Children are constantly exposed to advertisements (just as are adults), coming into contact with ads in many different ways every day through television and product placement in movies, websites, games, at supermarkets, and even in schools.
A study of the most popular YouTube videos for children and the advertisements shown before and during those videos found that 72% of ads were for food and beverages, with over half of those for foods eaten for fun rather than for nutritional value. Another study of children 4 to 6 years of age found that they believed a food product packaged with a cartoon character or collectible toy tasted better than the same food in a package without the character or toy.
Researchers have calculated that the average child ages 5 to 8, who watches about 80 minutes of television each day, is exposed to at least 827 advertisements on television each year. Only 16 countries have regulations on food marketing to children, and the United States is not one of them (Barber, 2020; OEH, 2021).
SLEEP DEPRIVATION
Sleep deprivation or deficiency is a state in which the person cannot make up lost hours of sleep, which increases the risk of obesity and other chronic health conditions. A nurses’ health study found an association between those who slept the least (5 hours or less a night) and those having the highest BMI and greatest weight gain. One reason may be a disruption in appetite and satiety hormones. With lack of sleep, ghrelin levels rise, while leptin levels drop. This can result in a higher calorie consumption and trigger the “reward” area in the brain to increase a preference for foods high in fat and carbohydrates.

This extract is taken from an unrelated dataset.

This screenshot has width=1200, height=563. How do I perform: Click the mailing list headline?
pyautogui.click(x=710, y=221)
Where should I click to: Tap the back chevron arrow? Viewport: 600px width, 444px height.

Contrary to expectations, however, due to fatigue, sleep deprivation does not result in any increases in physical activity. Less physical activity combined with increased calorie intake increases obesity risk. Other effects include increased fat storage in the abdominal area, higher body mass index, poorer-quality diet, and decreased insulin sensitivity (Harvard T.H. Chan, 2022c).

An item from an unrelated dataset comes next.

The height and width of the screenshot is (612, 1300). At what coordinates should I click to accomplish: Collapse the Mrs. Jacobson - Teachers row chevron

Short sleep duration is a risk factor or marker of the development of obesity in infants, children, and adolescents. National Sleep Foundation guidelines are given in the table below.
Age | Duration (hours) |
---|---|
(NSF, 2020a) | |
Newborns (0–3 months) | 14–17 |
Infants (4–11 months) | 12–16 (including naps) |
Toddlers (1–2 years) | 11–14 |
Preschool-aged children (3–5 years) | 10–13 |
School-aged children (6–13 years) | 9–11 |
Teenagers (14–17 years) | 8–10 |
Adults (18–64 years) | 7–9 |
Older adults (65 and over) | 7–8 |
CIRCADIAN MISALIGNMENT
The circadian rhythm is the natural cycle of physical, mental, and behavior changes a body goes through over a 24-hour period of time. These rhythms are mostly the result of exposure to light and darkness, and they affect sleep, body temperature, hormone production, appetite, and other body functions. The circadian cycle can be disrupted by such things as:
- Shift work
- Inconsistent sleep and wake times
- Lack of bedtime routine
- Insufficient light exposure during the day and bright light exposure at night (blue light having the strongest impact)
- Drinking caffeine or alcohol too close to bedtime
- Using smartphones/computers late at night
- Jet lag
- Some medications (e.g., corticosteroids, beta blockers)
Studies show that mistimed eating, such as eating at night when the body should be sleeping, can also alter the circadian rhythm of various tissues. Metabolically active, insulin-sensitive tissues, such as the liver and adipose tissue, are particularly affected. Eating out of sync with the internal clock increases the risk of obesity, metabolic syndrome, and type 2 diabetes (Tuvia et al., 2021; NIH, 2021c; NSF, 2020b).